Up stepped Barrera, who hit a three-run, walk-off homer against Iglesias to give the A’s a 4-3 win over the Angels in the first game of a doubleheader in Oakland a week earlier.
“I didn’t like it,” Maddon said, when asked what he was thinking when Barrera came up with the bases loaded. “He’s had some good at-bats against us. He seems like he was on everything.”
Ortega threw a wild pitch that allowed Lowrie to score to make it 5-3, but he struck out Barrera with a nasty curve to end the inning.
“Tep got through [the seventh] nicely,” Maddon said. “Louper, I mean, it’s just one of those things. I have so much faith in this guy. I think he’s that good. It’ll straighten itself out. And it was good to see Iggy have a nice clean ending.”
Trout burnished his Hall of Fame resume, the Angels center fielder racing home with the 1,000th run of his career in the sixth inning to join Garret Anderson (1,024) as the only Angels to score 1,000 or more runs.
Trout, the three-time American League most valuable player, also joined Willie Mays and Alex Rodriguez as the only players in baseball history to accumulate at least 1,000 runs, 300 homers and 200 stolen bases by their age-30 seasons.
Lorenzen navigated through some heavy traffic in the third and fourth innings to throw six shutout frames, giving up three hits, striking out five and walking two, to improve to 5-2 with a 3.05 ERA in seven starts.
Rengifo delivered two decisive blows, the first a 94.6-mph line drive that hit Oakland ace Frankie Montas in both his glove and pitching fingers and knocked him out of the game in the second inning, the second a solo homer that gave the Angels a 1-0 lead in the fifth.
The switch-hitting Rengifo, batting from the right side, broke a scoreless tie when he turned on a 1-and-2, 90-mph fastball that left-hander Adam Kolarek left middle in and sent a 397-foot homer, his first of the season, over the wall in left.
The Angels loaded the bases with no outs in the sixth on a Shohei Ohtani single, a Trout walk and an Anthony Rendon single. Jared Walsh struck out, but Brandon Marsh drew a full-count walk off reliever Lou Trivino to force in a run for a 2-0 lead.
Rengifo followed with a chopper back to the mound. Trivino looked home but didn’t have a play on Trout, who scored to make it 3-0.

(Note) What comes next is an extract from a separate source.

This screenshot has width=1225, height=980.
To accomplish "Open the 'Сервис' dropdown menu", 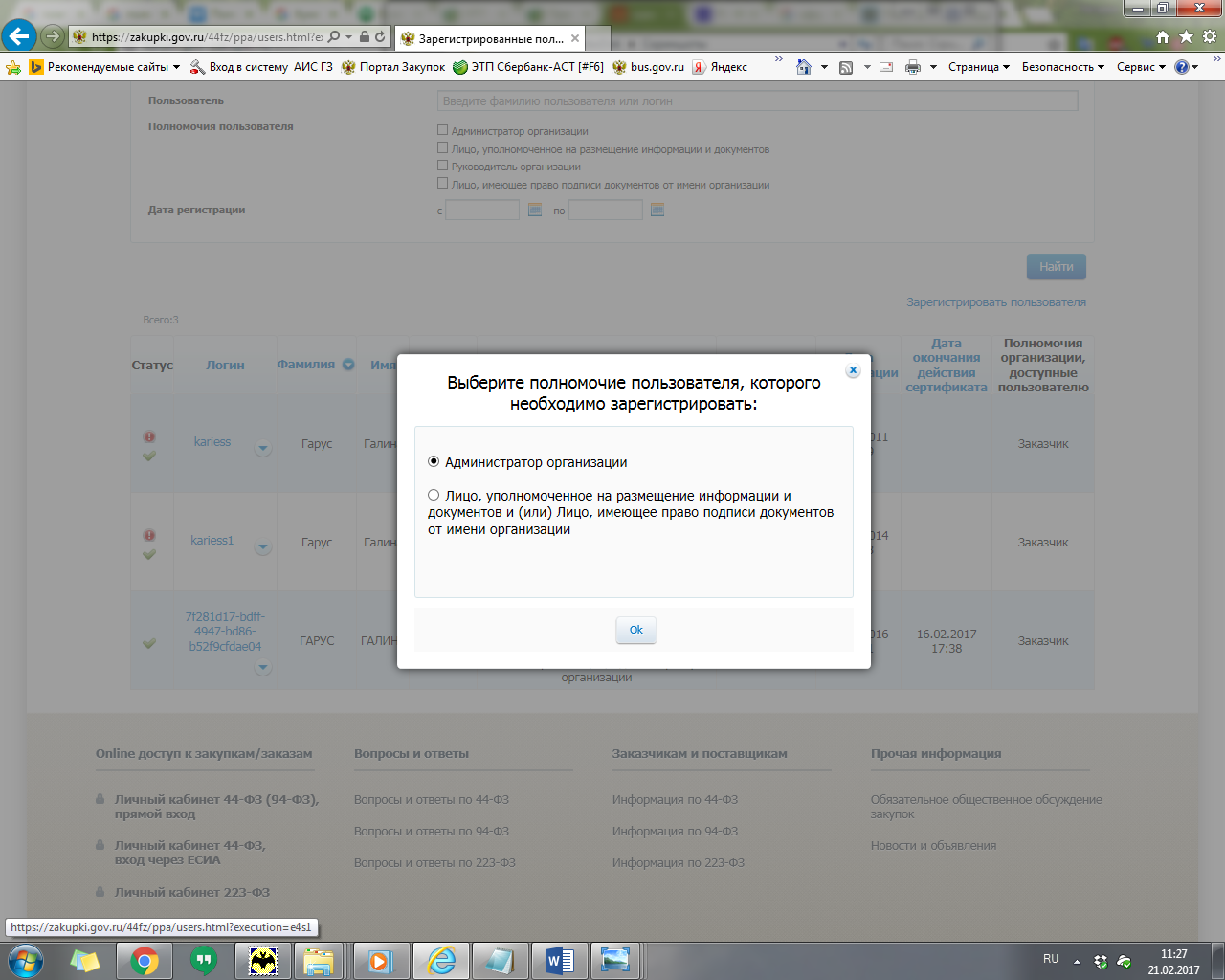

The Angels added two more runs in the seventh when Tyler Wade reached on a bloop single and the switch-hitting Velazquez lined a two-run homer to left field to make it 5-0.
Lorenzen needed only 22 pitches to record the first eight outs and 44 pitches to get the next four outs. With two outs in the third, Oakland’s Tony Kemp worked a nine-pitch walk and took third on Neuse’s single to right. Lorenzen struck out Lowrie with a 93-mph fastball to end the inning.
The A’s put two on with one out in the fourth. Lorenzen whiffed Barrera with a 92-mph fastball and Cristian Pache with an 86-mph changeup. Lorenzen needed only 18 pitches to record six more outs in the fifth and sixth.